We’ve heard a lot about workplace wellness or lifestyle programs lately – namely that they’re ineffective, according to a recent study. While results showed wellness programs had some positive effects, that was largely because the employees who participated in them tended to have lower medical expenditures even before enrolling, debunking the claims that such programs meaningfully improve the health of employees who need it most.

But it would be a mistake if anyone took this study as their cue to dismiss workplace-wide health initiatives altogether. Done properly, employee health programs can indeed be a powerful tool in reducing health care costs – a necessity for employers struggling to keep up with the rising medical trend, as all benefits managers and brokers know. The key is choosing the right type of program.

Wellness vs. disease management

It’s not that wellness programs are necessarily of poor quality. Rather, they aren’t very effective because they don’t target anyone’s specific needs, operating from a position that the same set of beneficial but broad health initiatives will equally benefit workers of all ages and physical conditions.

Everyone knows this isn’t the case: according to a 2016 report from the Department of Health and Human Services, five percent of the U.S. population accounts for over half of health care spending. The individuals who make up this five percent likely have one or more of the costliest chronic conditions, like heart disease, diabetes, obesity or asthma.

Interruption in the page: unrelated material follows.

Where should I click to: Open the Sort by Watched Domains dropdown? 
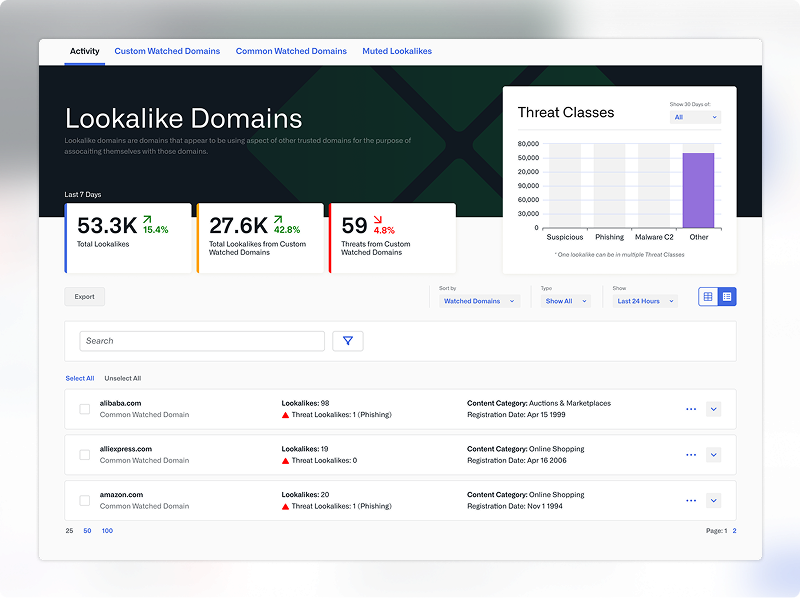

Enter disease management programs, which are specifically designed around these high-risk employees and feature workplace health initiatives targeting the cost drivers. That’s why they have significantly higher ROI than wellness programs, with a $3.80 return per dollar spent on disease management versus only $0.50 for lifestyle programs. You can see how employers can recoup millions that they would otherwise be spending on healthcare through population health management – and, in the process, help their employees lead measurably healthier lives. That far exceeds what traditional wellness programs, which are most often used by those who are already healthy, can accomplish.

 

Explaining the ROI gap

One reason behind that low ROI for wellness programs is that they’re a long-term strategy play: you’re simply not going to see a single or three-year ROI with a wellness program because they are about keeping low-risk members on a healthy path so that they don’t advance to a moderate or high-risk group in the future – a noble endeavor, but hard to quantify. To accurately prove the success of a program keeping someone low-risk for an extended time, you’d probably have to track a population for 5 to 10 years, or even longer.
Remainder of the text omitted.